- Task objective: Your copy must start with the line containing "The width and" and end with the last line of the entries, matching them exactly and leaving out every picture.

::: The data

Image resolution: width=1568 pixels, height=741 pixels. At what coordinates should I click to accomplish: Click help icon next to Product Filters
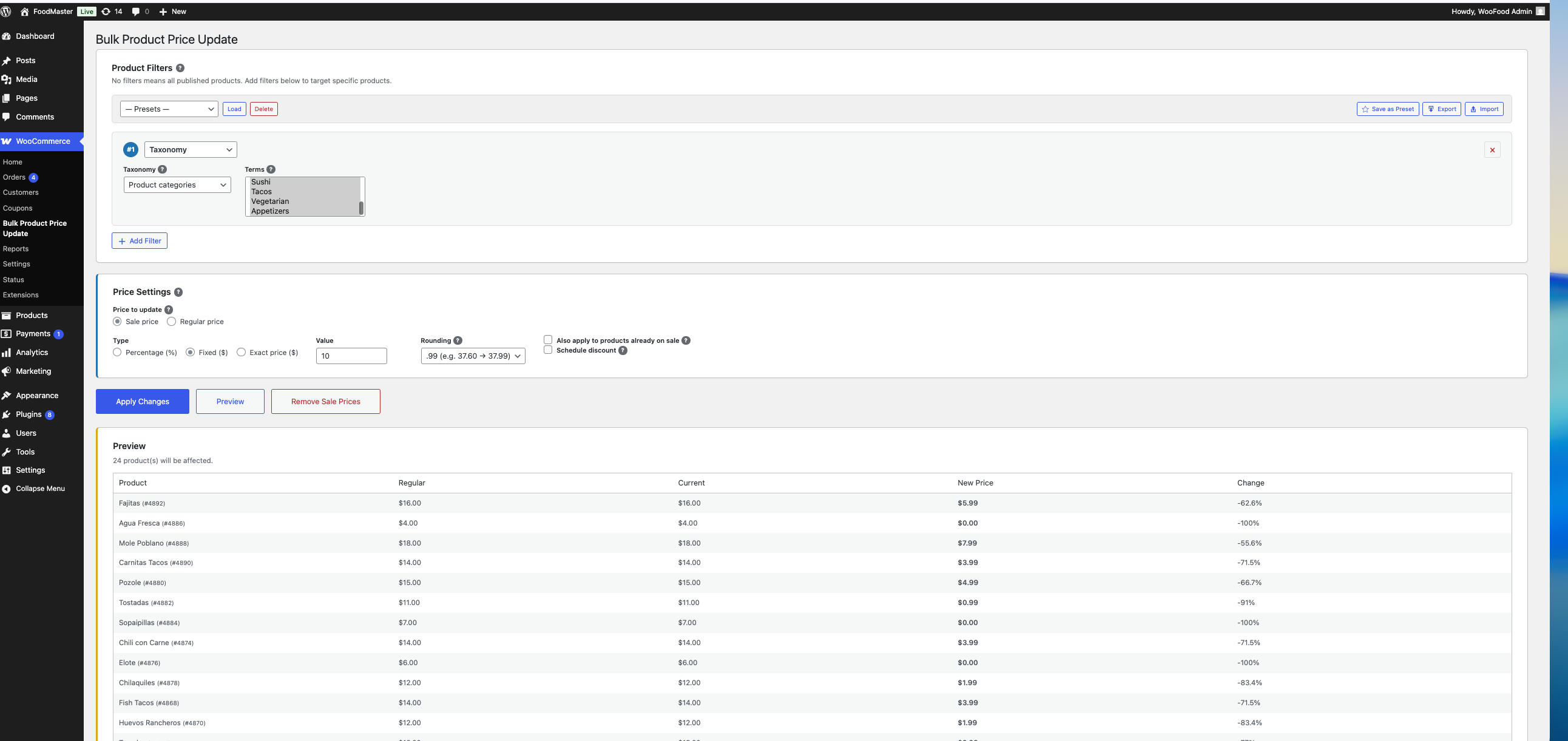pos(180,68)

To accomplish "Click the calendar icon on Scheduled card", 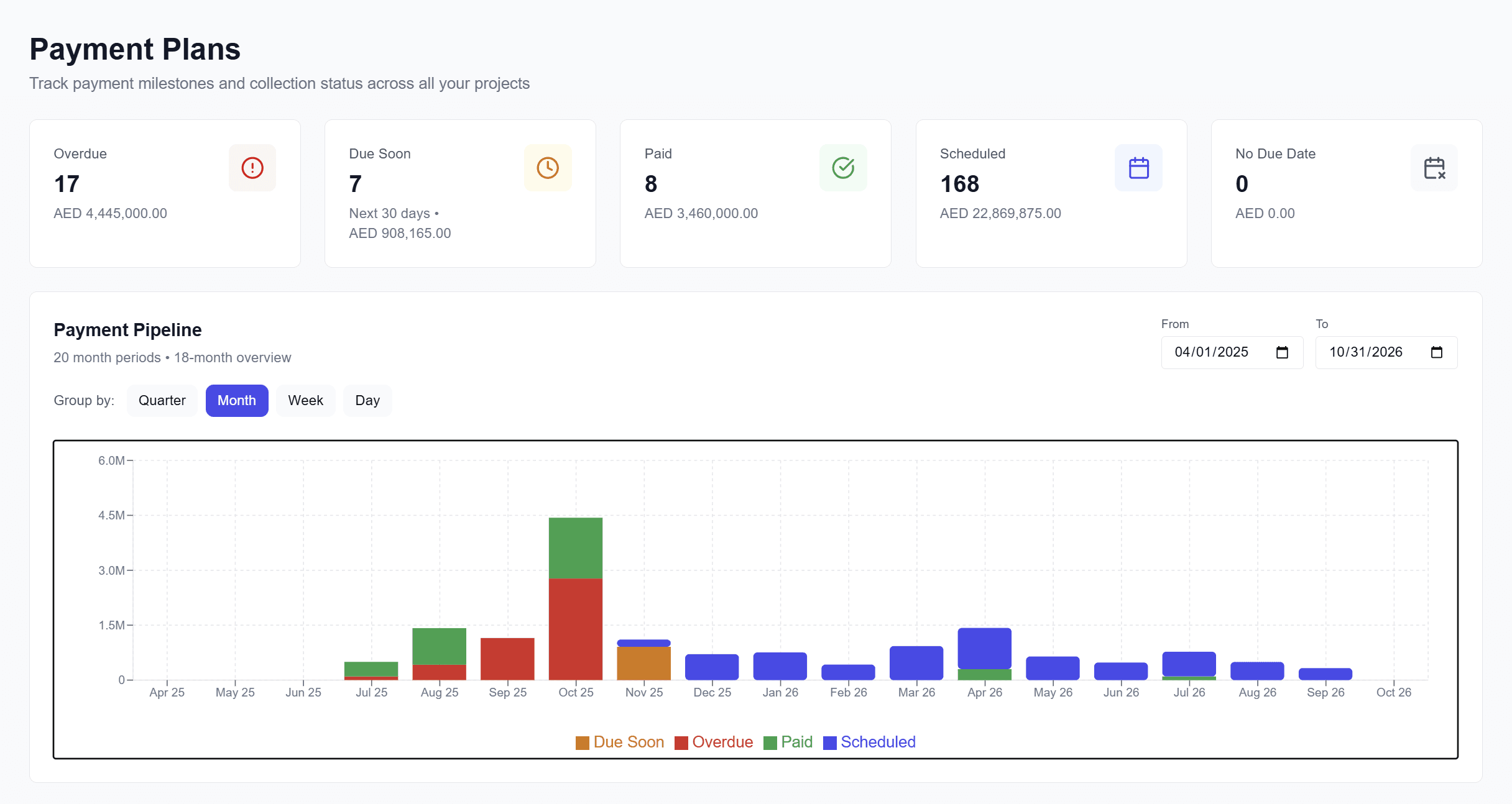I will pyautogui.click(x=1138, y=167).
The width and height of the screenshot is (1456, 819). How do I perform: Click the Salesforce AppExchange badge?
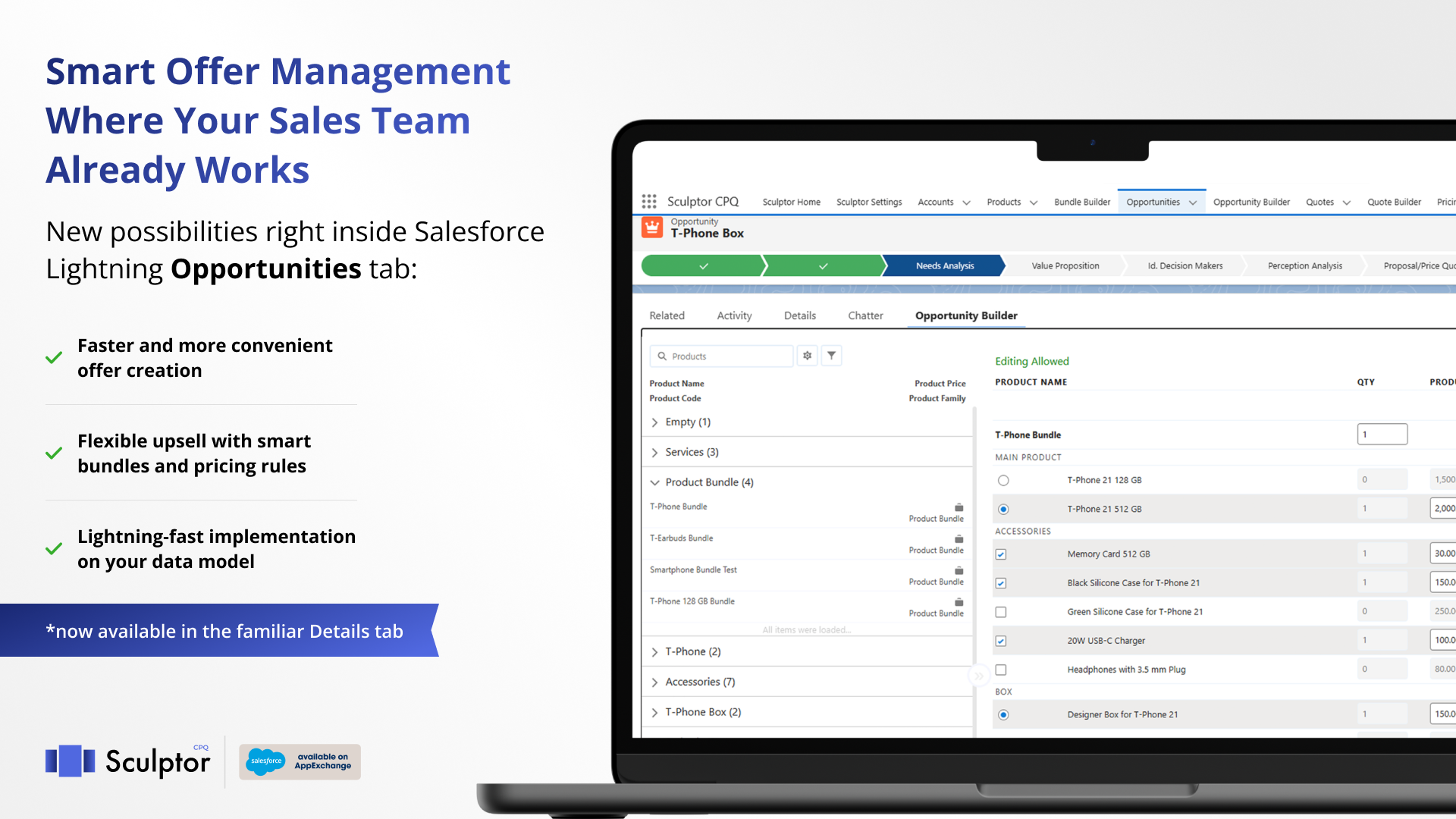click(300, 761)
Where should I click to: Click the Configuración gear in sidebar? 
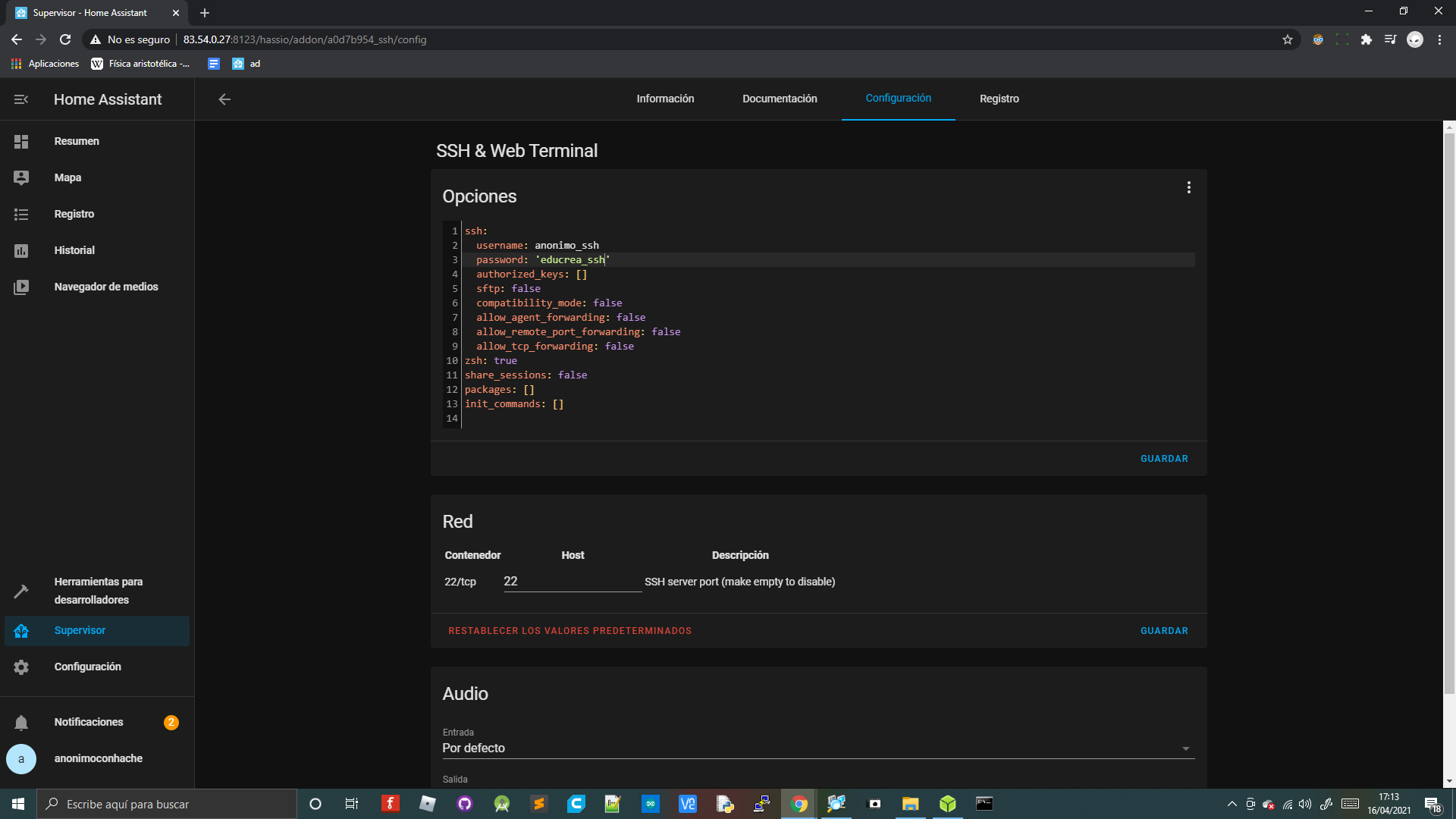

::::::

- Finished task:
The width and height of the screenshot is (1456, 819). How do I perform: Click the Salesforce AppExchange badge?
click(300, 761)
Where should I click to: Click the Configuración gear in sidebar? 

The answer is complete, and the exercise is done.